Ce n’est qu’à 25 ans qu’il constate progressivement qu’il est tout aussi humain, tout aussi masculin, que son père l’était.

Au-delà d’Œdipe.

Sans surprise, il s’agit d’un schéma psychologique très difficile à éliminer lorsqu’on est un homme Beta qui a investi son ego dans cette idée depuis si longtemps. Même quand un jeune homme Beta éprouve de première main le traumatisme qui consiste à réaliser que les femmes ne se comportent pas la façon dont il a toujours cru, et qu’il prend la pilule rouge, cette « promesse de devenir meilleur » persiste. Ajoutez à cela le renforcement social qui consiste à se moquer du masculin, aggravez cela par la présence de la mère qui caractérise toujours le père comme un salaud, et vous obtenez une recette qui mène vers une existence « pilule bleue ».

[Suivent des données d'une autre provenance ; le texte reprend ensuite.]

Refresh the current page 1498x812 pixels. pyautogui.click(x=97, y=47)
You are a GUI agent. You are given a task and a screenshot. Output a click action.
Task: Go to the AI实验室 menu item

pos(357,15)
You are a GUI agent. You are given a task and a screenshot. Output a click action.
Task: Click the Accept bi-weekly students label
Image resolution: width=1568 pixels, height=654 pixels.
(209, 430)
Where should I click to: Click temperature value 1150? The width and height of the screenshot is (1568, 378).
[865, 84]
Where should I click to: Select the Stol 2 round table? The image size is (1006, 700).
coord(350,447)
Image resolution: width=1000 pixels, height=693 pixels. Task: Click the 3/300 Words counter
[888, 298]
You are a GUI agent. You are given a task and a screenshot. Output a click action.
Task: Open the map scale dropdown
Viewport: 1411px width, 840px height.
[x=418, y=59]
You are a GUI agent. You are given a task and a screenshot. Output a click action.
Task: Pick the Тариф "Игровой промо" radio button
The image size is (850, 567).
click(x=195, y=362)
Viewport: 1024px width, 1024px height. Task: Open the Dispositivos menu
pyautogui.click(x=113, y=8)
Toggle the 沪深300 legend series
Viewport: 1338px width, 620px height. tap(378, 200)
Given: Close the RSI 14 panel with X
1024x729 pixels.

Cela dit, il n’est pas impossible de débrancher les « gardiens de promesses » avec une réalité assez dure et des expériences pour les réveiller de leurs paradigmes d’adolescents. Leur faire prendre conscience de la réalité, c’est la tâche la plus difficile, mais l’introspection de leur propre part est la prochaine étape. Il est très important de raconter comment « la figure du père », et votre réaction par rapport à lui, a dirigé et a influencé vos interactions avec les femmes. C’est une épiphanie extrêmement inconfortable pour les « gardiens de promesses » de se rendre compte que maman est tout aussi commune que les femmes qui le rejettent, cela l’aide à réaliser que ses présomptions d’adolescent étaient fausses. La plupart des « gardiens de promesses » sont éveillés par deux sources : le comportement toujours incongru des femmes, ou sa propre lutte interne pour tenir sa promesse face à la réalité et à ce qui serait mieux pour lui du point de vue de son impératif masculin.


Source : « Promise Keepers » publié par Rollo Tomassi le 21 novembre 2012.

Illustration : APG Graphics.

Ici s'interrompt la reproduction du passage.